EXERCISE PASSAGE:
- - -

Brandon Hall
I am a designer who takes great passion in designing to enhance or improve a user's experience within interiors. The environments impact on human emotion and how they interact with an interior fascinates me and inspires the innovation within my work. With a long background in art, the process of design communication in the forms of physical drawings has always been an area that I have loved and how these physical presentations can help to communicate with target users and other designers to further develop and produce stunning design solutions.
Hospitality

The emotions that an interior environment can invoke is an essential aspect of the overall user experience. It is crucial to understand how a user can feel within a particular interior and how they want to feel. There is an evident emphasis on negative emotions within some environments, and one of those spaces is waiting rooms within medical buildings. Many can feel isolated and vulnerable within a space that is supposed to support their health and well-being. Current designs have lacked focus on what makes someone feel welcome within an interior space. As a result, this project provides a new waiting room layout that completely changes existing waiting rooms' overall emotional and physical experience to instigate a positive atmosphere. In replacing the uniform seating layouts, a modular and playful seating concept has been designed to improve the overall comfort. A central sculpture that displays local community artwork. A central sculpture that displays local community artwork is situated to divert attention and distract patients from why they are there. Plant pots that house artificial plants help to break up the room and bring the outdoors inside. Side tables are provided for those who need them, as well as support for those in wheelchairs.

- - -

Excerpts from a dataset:
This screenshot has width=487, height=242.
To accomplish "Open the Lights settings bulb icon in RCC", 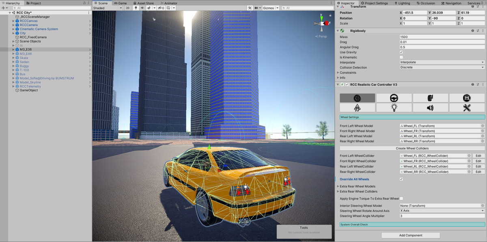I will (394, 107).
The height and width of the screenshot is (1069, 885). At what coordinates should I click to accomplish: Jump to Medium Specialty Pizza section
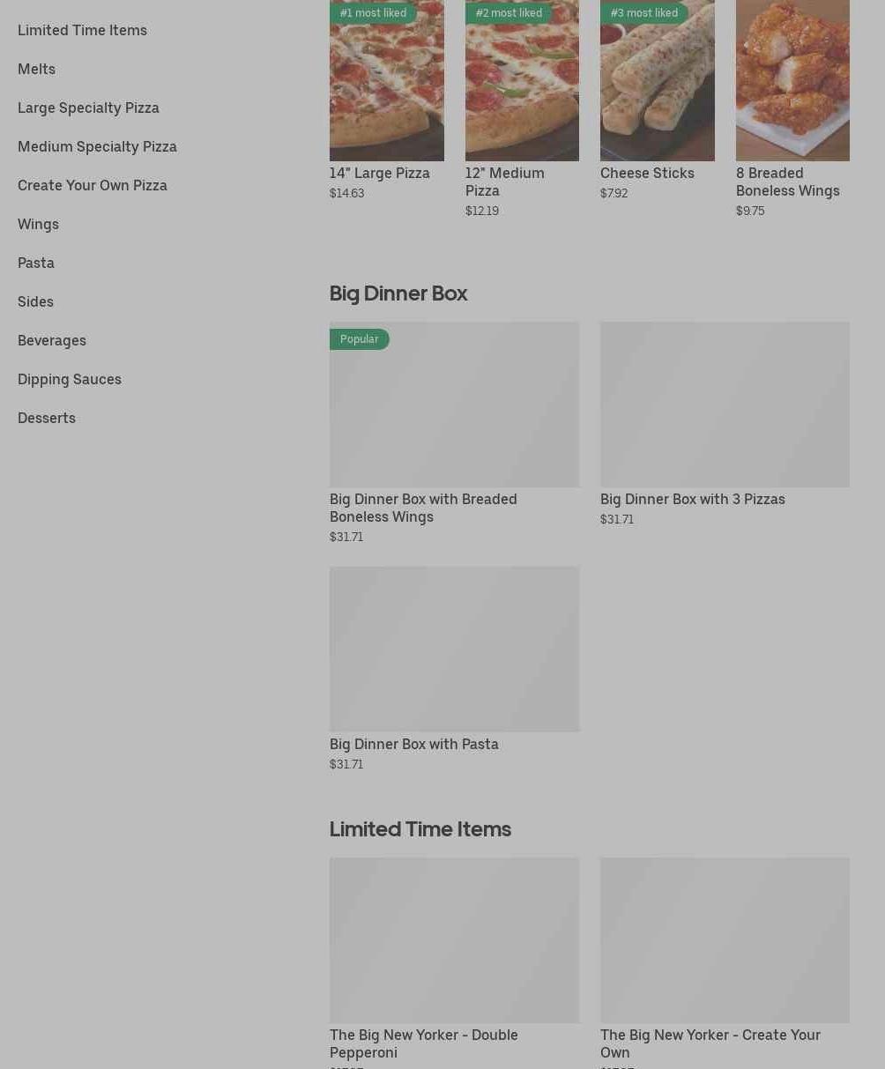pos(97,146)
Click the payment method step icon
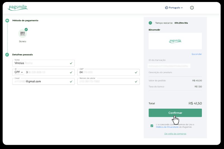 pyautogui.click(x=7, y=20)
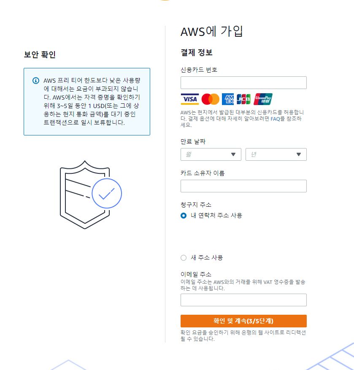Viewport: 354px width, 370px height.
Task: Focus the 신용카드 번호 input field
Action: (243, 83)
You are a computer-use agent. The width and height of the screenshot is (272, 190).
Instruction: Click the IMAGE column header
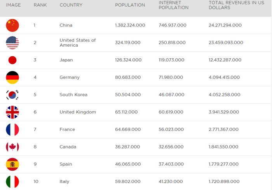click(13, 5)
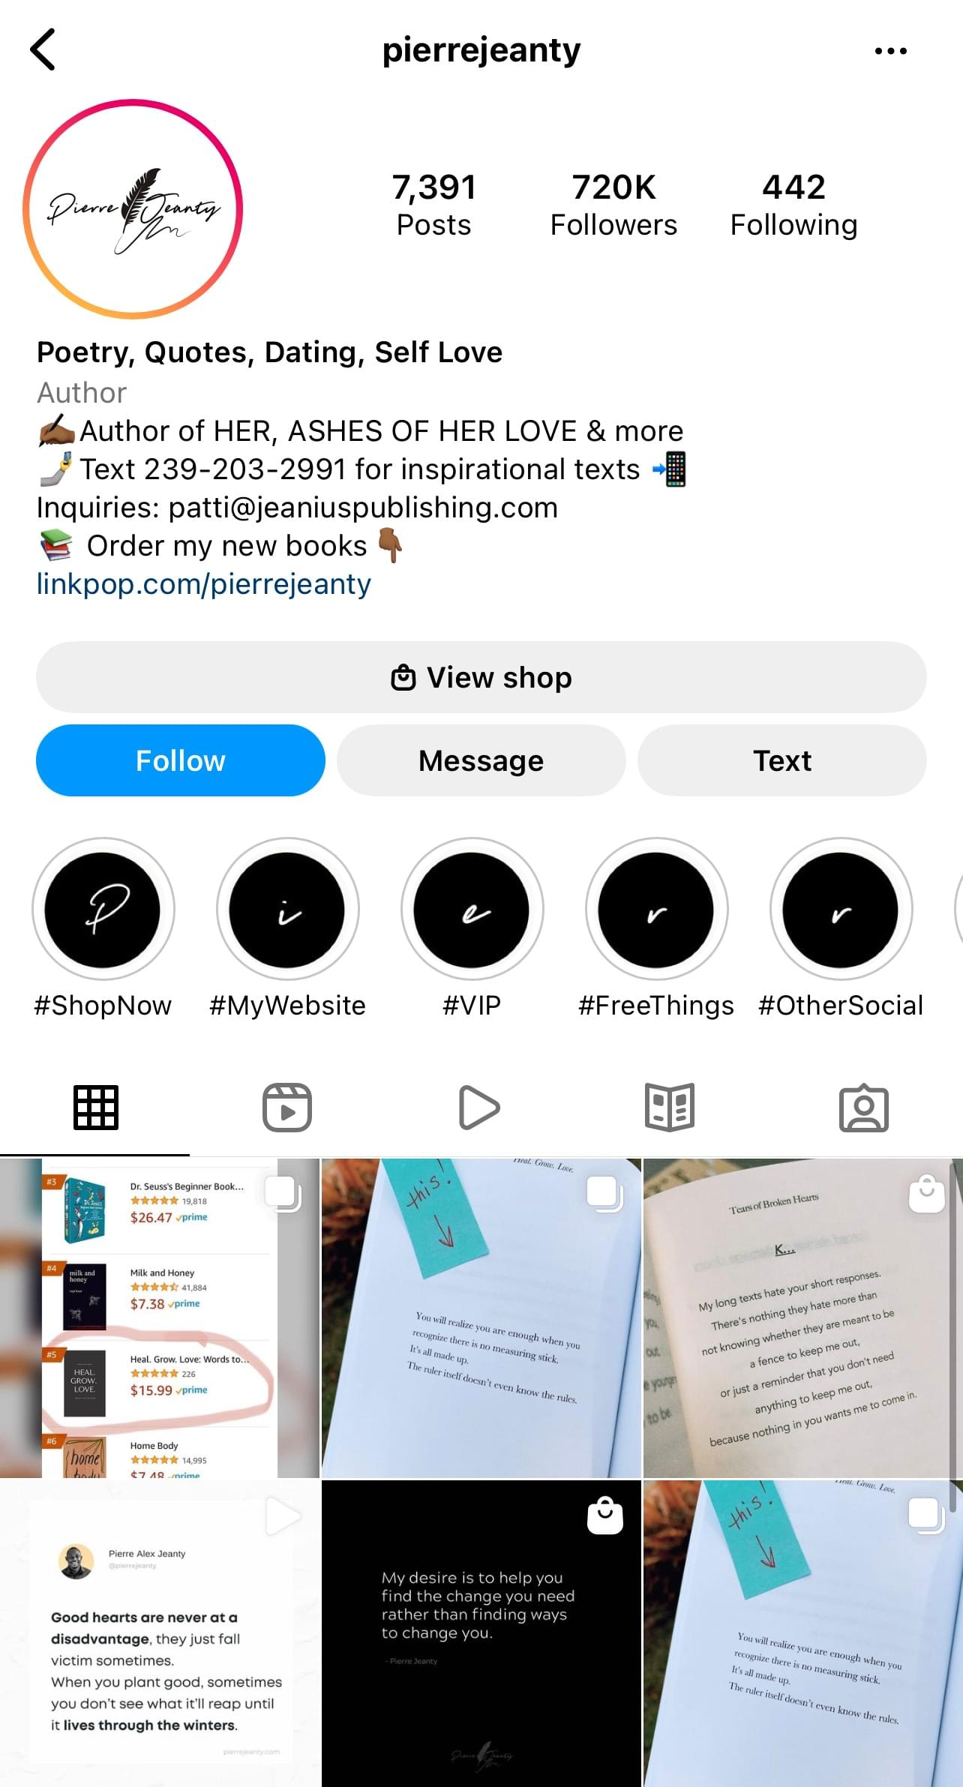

- - -

WHAT TO WORK ON:
A: According to the waiting room design passage, why does the project provide a new waiting room layout?
B: Extend the waiting room design passage, picking up after its final sentence.

SOLVED PROBLEMS:
A: Many people can feel isolated and vulnerable in medical waiting rooms, spaces meant to support their health and well-being, and current designs have lacked focus on what makes someone feel welcome. The new layout therefore aims to change the emotional and physical experience of these rooms and create a positive atmosphere.

B:
Blue Bird Storage

Seasonaires within winter resorts, on many occasions, are not provided with the suitable storage space needed to store their winter sports gear. Accommodations can quickly become cluttered with equipment such as skis, snowboards, and helmets because seasonaires must improvise and create their own storage solutions, sometimes from nothing. Many have resorted to answers such as storing gear in their own bathtubs. Conditions like these are not suitable for expensive and sometimes rented equipment. This installation seeks to tackle this problem by providing a sustainable and compact storage solution for seasonaires. This unit is manufactured using larch, a sustainably sourced material, and is CNC cut to create sheet panels that form a compact solution. It can accommodate skis, snowboards, helmets, goggles, boots and more. It can store 2 to 3 sets of gear at once and keeps everything within one space. This design can be implemented into hotels and chalets for resort guests. Its compact design means that it doesn't take up too much space, and therefore, numerous units can be set up alongside each other. Its usage of sustainably sourced materials also supports efforts to sustain the winter environments and support resorts as snow levels continue to decrease.